10.Insertion of new Clause 14.9A (Disclosure for assignment):
14.9A     Disclosure for assignment
The Borrower agrees and consents that the Bank has the right to disclose any information and details of the Borrower under this Agreement, Security Documents or any documents relating to this Agreement to its successors or assignees.
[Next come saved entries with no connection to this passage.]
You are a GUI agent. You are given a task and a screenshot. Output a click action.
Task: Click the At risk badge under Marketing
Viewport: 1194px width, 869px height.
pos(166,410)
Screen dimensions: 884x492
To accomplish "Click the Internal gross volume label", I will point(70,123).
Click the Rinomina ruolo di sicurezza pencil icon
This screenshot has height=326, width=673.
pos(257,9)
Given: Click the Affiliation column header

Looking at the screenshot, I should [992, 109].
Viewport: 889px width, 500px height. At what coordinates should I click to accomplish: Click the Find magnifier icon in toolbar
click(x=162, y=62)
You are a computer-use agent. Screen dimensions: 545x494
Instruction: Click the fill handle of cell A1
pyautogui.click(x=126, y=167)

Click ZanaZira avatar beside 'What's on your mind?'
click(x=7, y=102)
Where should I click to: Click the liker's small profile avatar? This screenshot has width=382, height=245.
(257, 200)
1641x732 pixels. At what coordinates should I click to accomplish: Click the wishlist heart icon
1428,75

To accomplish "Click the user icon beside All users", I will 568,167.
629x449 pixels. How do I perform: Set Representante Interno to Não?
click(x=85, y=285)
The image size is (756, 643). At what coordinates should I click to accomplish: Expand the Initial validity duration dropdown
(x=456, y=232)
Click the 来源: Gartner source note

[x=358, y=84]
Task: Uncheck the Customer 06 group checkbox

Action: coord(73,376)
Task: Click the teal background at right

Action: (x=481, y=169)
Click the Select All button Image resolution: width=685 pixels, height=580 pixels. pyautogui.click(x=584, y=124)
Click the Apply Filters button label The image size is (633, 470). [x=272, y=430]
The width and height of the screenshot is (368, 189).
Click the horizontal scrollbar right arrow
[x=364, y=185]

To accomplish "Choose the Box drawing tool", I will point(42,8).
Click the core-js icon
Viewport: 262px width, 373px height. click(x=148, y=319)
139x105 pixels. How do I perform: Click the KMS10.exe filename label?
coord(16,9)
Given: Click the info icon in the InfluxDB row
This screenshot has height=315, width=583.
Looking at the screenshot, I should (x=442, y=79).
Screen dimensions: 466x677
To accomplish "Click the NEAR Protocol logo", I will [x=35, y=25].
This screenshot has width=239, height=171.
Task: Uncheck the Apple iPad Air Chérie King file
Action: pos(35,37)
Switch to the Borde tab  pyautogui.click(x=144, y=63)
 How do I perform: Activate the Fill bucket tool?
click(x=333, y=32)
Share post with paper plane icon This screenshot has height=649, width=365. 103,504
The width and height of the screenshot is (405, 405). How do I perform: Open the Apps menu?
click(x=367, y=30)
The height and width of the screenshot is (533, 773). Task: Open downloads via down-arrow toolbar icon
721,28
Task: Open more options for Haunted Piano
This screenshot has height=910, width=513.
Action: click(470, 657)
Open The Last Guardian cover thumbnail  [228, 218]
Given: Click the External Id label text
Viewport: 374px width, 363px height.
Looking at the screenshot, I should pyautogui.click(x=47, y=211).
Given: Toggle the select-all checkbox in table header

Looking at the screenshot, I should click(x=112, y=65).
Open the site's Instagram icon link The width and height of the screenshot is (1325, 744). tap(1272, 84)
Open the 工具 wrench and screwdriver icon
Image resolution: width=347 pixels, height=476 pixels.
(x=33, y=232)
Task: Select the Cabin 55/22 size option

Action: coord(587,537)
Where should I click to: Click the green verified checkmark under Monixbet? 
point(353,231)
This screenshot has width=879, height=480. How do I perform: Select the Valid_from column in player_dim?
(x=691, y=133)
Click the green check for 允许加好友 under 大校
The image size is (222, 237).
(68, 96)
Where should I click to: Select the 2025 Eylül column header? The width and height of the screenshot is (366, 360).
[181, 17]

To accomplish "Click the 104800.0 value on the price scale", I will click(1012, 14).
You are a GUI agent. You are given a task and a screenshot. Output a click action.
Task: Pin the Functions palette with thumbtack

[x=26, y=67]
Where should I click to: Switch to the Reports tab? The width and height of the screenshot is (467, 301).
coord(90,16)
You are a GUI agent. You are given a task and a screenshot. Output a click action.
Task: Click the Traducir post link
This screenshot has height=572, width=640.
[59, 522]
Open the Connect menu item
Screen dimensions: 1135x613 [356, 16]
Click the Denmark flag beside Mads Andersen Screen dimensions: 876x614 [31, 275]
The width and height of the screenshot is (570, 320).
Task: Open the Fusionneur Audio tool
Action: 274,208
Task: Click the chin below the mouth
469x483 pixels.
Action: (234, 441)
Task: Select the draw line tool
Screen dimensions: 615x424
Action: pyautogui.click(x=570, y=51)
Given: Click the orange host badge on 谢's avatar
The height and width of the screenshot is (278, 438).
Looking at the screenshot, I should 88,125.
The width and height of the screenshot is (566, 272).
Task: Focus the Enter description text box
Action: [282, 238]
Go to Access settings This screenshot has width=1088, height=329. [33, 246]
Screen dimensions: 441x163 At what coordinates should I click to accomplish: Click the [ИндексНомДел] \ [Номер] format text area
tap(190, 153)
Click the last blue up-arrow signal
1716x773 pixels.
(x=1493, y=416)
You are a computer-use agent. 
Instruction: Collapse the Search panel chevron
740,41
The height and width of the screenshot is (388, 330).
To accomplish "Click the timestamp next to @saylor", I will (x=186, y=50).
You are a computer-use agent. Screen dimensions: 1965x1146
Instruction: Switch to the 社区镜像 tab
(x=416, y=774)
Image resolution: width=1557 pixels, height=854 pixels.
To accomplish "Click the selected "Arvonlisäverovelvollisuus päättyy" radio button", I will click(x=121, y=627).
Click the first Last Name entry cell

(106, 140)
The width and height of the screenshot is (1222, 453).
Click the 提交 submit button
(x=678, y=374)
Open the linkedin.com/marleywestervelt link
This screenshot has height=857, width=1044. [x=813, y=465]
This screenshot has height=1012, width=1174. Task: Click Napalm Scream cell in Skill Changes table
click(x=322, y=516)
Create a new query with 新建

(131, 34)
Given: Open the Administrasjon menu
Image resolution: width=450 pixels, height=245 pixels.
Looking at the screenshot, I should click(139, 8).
11.Insertion of new Clause 14.9B (Personal Data Protection Act):
14.9B    Personal Data Protection Act
Where the Borrower has provided to the Bank personal data of any other person:
(a)    the Borrower undertakes to verify the accuracy and completeness of such person’s personal data provided by the Borrower to the Bank, and to notify the Bank of any change to the personal data provided;
(b)    the Borrower warrants that the Borrower has obtained consent or can rely on other legal basis for the collection, use, disclosure and/or transfer of such personal data in compliance with applicable laws;
(c)    the Borrower warrants that the Borrower has informed such person of the Bank’s privacy notice; and
(d)    the Borrower warrants that the Bank can lawfully collect, use, and further disclose and/or transfer of such personal data for the purposes set out in the Bank’s privacy notice (as may be amended from time to time), including the purposes set out in the Finance Document.